Sunday, 24 May 2026

A Special Place.

Sunday May 24, 2026

Dounby, Orkney Main Isle, Scotland

Distance traveled: 126 km. Cumulative distance: 2721 km

Weather: The day started with rain. Then by the time we were saddling up, the rain had stopped and before we new it, blue sky all around. Till later. Then rain. Temperature range: 10 - 14. 

Getting ready for departure around 10:30 am.

Breakfast was served and I ordered blood sausage with my scrambled eggs. I don't find the name all that appealing - it is really dark, almost black - and is commonly made with pork blood, fat, grain filler like oats or bread. It is cooked until congealed then cooled, sliced like a slider and fried. I was ok with it but I far prefer sausage or bacon or sausage with bacon.  It has a texture like fine ground hamburger but with a lot of filler. Nan wouldn't try it, which surprised me because she was fine with haggis but then she (accidently) ordered it with an appetizer at dinner tonight. She said she didn't care for it but she ate it all.

We had booked admittance to the ancient village of Skara Brae for 1:30 pm, which would give time for the weather to clear. Not that we were really anticipating it would cooperate but as it had been raining for most of the morning, we thought, "it can't get any worse". Well, maybe I should be more careful but it allowed us to saddle up and get on the road to see some other things before getting there. I devised a little loop around the north of the island, taking us through the village of Evie, named after a good friend of ours,  that would take us by a few other things to see  and maybe explore before having to present ourselves at 1:30.

Our first stop of the morning was at Broch Gurness, an Iron Age village that archeolgists have concluded was originated between 500 and 200 BC. The broch was a series of dwellings dug into the ground and lined with rocks then had a roof with poles and likely animal hides to provide shelter against the elements, with a large, central structure of similar design at the centre. And guarded by a grey cat Tommy. 

Stair case to the upper deck.

The structure may have been as high as 12 stories, though that is conjectrure.

Areas were designated as sleeping areas with rocks to create privacy screens.





Peering inside the wall, which was five feet thick.

There was a fresh water well inside, which decended 5 metres. This is actually the staircase down to the well. I asked the curator when was the last time someone was down there and he said "that was me about five or six years ago, when someone dropped his dentures down the well".




Nan, Sir Tommie and Michael the Denture Fetcher.

Sir Tommy, Laird of Boch Gurness.

We kept riding around in the blue skies and stopped in at an old castle and to see a lighthouse on a hill about five miles away. On the other side of the hill was a small island with an old castle that is accessible only during low tide, which the T-800 predicted would be around 12:00 pm or thereabouts.  What was  not revealed was the 10 mile round trip of walking in motorcycle boots to see any of it. 

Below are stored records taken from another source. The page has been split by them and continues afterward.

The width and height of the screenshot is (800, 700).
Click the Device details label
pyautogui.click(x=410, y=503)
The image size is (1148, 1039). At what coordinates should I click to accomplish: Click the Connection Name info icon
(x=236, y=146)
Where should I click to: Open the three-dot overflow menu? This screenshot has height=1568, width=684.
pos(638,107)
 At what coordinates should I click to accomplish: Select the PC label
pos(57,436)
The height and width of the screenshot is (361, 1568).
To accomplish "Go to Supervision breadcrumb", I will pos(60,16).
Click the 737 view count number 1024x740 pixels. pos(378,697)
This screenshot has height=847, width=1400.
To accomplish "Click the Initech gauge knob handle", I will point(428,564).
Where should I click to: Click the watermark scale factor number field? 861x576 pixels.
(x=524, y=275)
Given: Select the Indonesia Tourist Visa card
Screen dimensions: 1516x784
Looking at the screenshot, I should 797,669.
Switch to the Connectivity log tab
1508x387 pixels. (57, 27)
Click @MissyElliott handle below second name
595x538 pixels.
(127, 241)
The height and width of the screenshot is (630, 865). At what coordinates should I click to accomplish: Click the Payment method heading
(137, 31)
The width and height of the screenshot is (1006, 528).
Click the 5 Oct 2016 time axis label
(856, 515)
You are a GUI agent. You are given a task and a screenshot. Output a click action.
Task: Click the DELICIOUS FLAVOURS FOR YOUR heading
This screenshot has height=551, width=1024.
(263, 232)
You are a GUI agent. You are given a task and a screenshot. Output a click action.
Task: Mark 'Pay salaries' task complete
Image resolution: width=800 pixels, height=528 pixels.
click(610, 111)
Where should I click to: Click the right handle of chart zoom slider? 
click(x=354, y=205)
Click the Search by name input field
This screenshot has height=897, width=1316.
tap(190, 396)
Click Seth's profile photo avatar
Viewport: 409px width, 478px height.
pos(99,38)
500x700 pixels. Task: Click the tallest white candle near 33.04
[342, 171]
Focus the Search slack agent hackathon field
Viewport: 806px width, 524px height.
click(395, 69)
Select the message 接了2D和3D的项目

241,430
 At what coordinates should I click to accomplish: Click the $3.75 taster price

The old castle, Birsay Castle

The lighthouse. Trust me, it's there.

Skara Brae was next on the list. This is a special place because it was occupied between 3180 and 2500 BC making it older than the Great Wall, Pompeii and the Pyramids of Egypt. It was discovered in 1850 by the landowner after a wicked storm, which killed 200 people, washed away a lot of the sand covering the structures. The property has remained in the same family since that time and the archeological site is leased and maintained by the government. The family allows tourists to walk through the home and buy trinkets and Orkney ice cream.

One of the dwellings, "House 7" was largely intact when it was excavated and the adminstrators of the site have built a replica to be explored upon entry to the grounds. The foundations are largely sunken with poles and animal hides to cover the interior, then grass was grown on top of the roof to provide further protection.  Many artifacts over the years have been retrieved, some legitimately, some not and remain lost or distributed to various galleries and museums in the UK. Visitors are no longer allowed to walk within the ruins though it was clear that that was a recent development as the grass appeared to be in recovery mode. A pavement sidewalk around the dwellings was for visitors.








Here are some pictures from the replica. I also did a video walk-through but the file was too big to upload, so please feel free to stop by our house and view it.

The furnishings were as you see in these pictures. Not the lighting.





We met a Canadian working as a curator and he gave us some some tips about viewing the site. We saw him again afterwards and he suggested we visit one other site today, the Yesnaby Cliffs and Sea Stack. We decided we would do this but by the time we were leaving the Skara Brae, it was starting to rain lightly.  He did acknowledge that there was some walking involved to see the best sites but we would be able to see the cliffs from near the parking area.





 

Nan and I decided that it was a fitting end to our Orkney visit.